The first internet gambling case brought under the WTO in which it found that the US prohibition on cross-border online gambling breached the WTO, has sent ripples through the online industry. Moreover the interpretation of the “market access” and “national treatment” obligations under the GATS (General Agreement on Trade and Services) in the case has significant implications for the e-commerce industry as a whole. Indeed Google has started using the case as a basis for challenging internet censorship in China.


The case is rather intricate and still ongoing but it has been decided on its main points: 

  • Firstly, the appellate body in the case ruled that although online provision of services may not have existed at the time the GATS obligations were committed to by the US in relation to betting and gambling services, this did not preclude on-line provision of such services being caught within the scope of that service category. 
  • Secondly, the appellate body ruled that the market access obligation (which essentially prohibits restrictive measures such as monopolies, limitations on foreign ownership, etc) will apply to a service whatever the means of service delivery – it is not possible to restrict the obligation to a service supplied by a particular means of delivery. This means that online supply in any service sector (for example, medical services, advertising, news and some financial services) cannot be prohibited without breaching GATS where a WTO member country has made a commitment in relation to that service category. This is the case even if the prohibition is equally applicable to domestic operators. 
  • A point on the interpretation of “national treatment”, which requires equal conditions of competition for foreign and domestic service suppliers, was not actually ruled on, as the US had already been found to violate the market access principle. The issue raised, though, was whether a difference in treatment in online vs face-to-face supply would effectively constitute indirect discrimination against a foreign service supplier. It seems reasonable to conclude that it does, since a prohibition on supply via the internet has a deeper negative impact on foreign suppliers because the face-to-face alternative is much easier for domestic suppliers than for foreign entities. Moreover, if a country were allowed to treat a service differently merely because it was supplied remotely, it would make the commitment to equal treatment for “cross-border” supply largely meaningless.

The US reaction

The ruling in the case has been received with alarm in the US by a group of US Attorney Generals complaining that it has an unacceptable impact on their ability to regulate internet commerce, and, as an example, prevents them banning spam e-mail because the US has made a commitment on the cross-border supply of advertising services.

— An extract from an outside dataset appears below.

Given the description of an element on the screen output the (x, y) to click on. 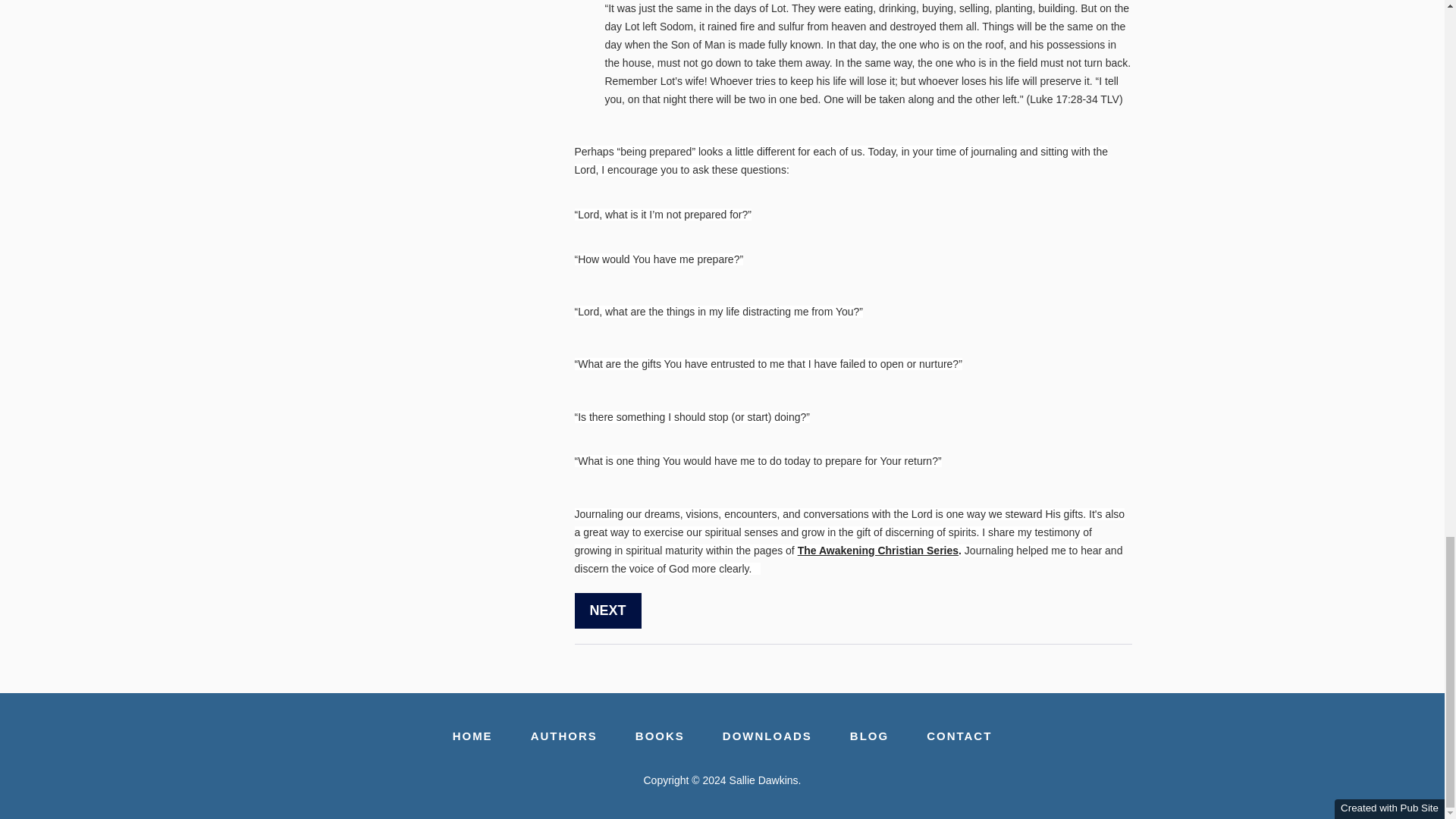
The Awakening Christian Series (877, 550)
NEXT (608, 610)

Criticism of the ruling appears inflated, in particular, a ban on spam e-mail is unlikely to breach any commitments under the GATS since it only prohibits one, particularly unwelcome, form of cross-border advertising it does not make the cross-border supply of advertising services impossible. However, the case has highlighted that the WTO is the one of the few international trade treaties that covers cross border e-commerce and can have an important impact on domestic regulation.